I planted an amaryllis and 30 or so daffodils, along with some dutch irises and hyacinths. First time I've planted bulbs at the house, and for the life of me, I can't understand why they sell tulips this far south, since we don't get enough freezing weather for them to bloom on the 2nd year.


----------



## OD on Grass

Colonel K0rn said:


> I planted an amaryllis and 30 or so daffodils, along with some dutch irises and hyacinths. First time I've planted bulbs at the house, and for the life of me, I can't understand why they sell tulips this far south, since we don't get enough freezing weather for them to bloom on the 2nd year.
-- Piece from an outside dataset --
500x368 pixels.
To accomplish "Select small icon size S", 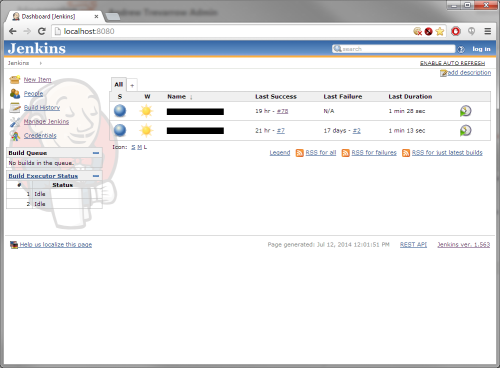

I've heard that they usually don't come back (although I didn't know that was the reason) but we figured we would try some anyway and just get the one year or replant if we love them.


----------



## JohnP

Wife prefers the drill auger, I don't know how many she planted but it was a lot.


----------



## OD on Grass

:thumbup:


JohnP said:


> Wife prefers the drill auger, I don't know how many she planted but it was a lot.


 :thumbup:


----------



## j4c11

200 hyacinth bulbs on their way :thumbup:


----------



## OD on Grass

j4c11 said:


> 200 hyacinth bulbs on their way :thumbup:


That's awesome! You definitely need to post pictures next spring! Can't wait to see it.


----------



## TonyC

@Mr McTurf & @j4c11

Any updates on your Fall plantings?


----------



## OD on Grass

2-4" (with a few rogue 6") sprouts all over the place right now. This week is supposed to be pretty warm but the weather man says low of 18 one night next week so we'll see what happens &#129310;&#127996;


----------



## j4c11

TonyC said:


> @Mr McTurf & @j4c11
> 
> Any updates on your Fall plantings?


About 90% of my hyacinths have come up. Some are a little behind I guess. I'll post a picture when they bloom.


----------



## Mr McTurf

TonyC said:


> @Mr McTurf & @j4c11
> 
> Any updates on your Fall plantings?


Tulips I planted in front get more sun, they popped about a week ago. Back yard planting - nothing yet.


----------



## OD on Grass




----------



## j4c11

Some of them never came up. Bummer


----------



## OD on Grass

j4c11 said:


> Some of them never came up. Bummer


They look great! Love hyacinths!


----------



## Ware

Looks great guys! Makes me want to step up start my flower game. :?


----------



## gm560

I usually put in a few hundred tulips in the fall, but last year did a lawn reno so my efforts were focused there. Just a tip for anyone planting spring bulbs in large quantities, this place has great prices and selection. Quality much better than those bins at big box stores.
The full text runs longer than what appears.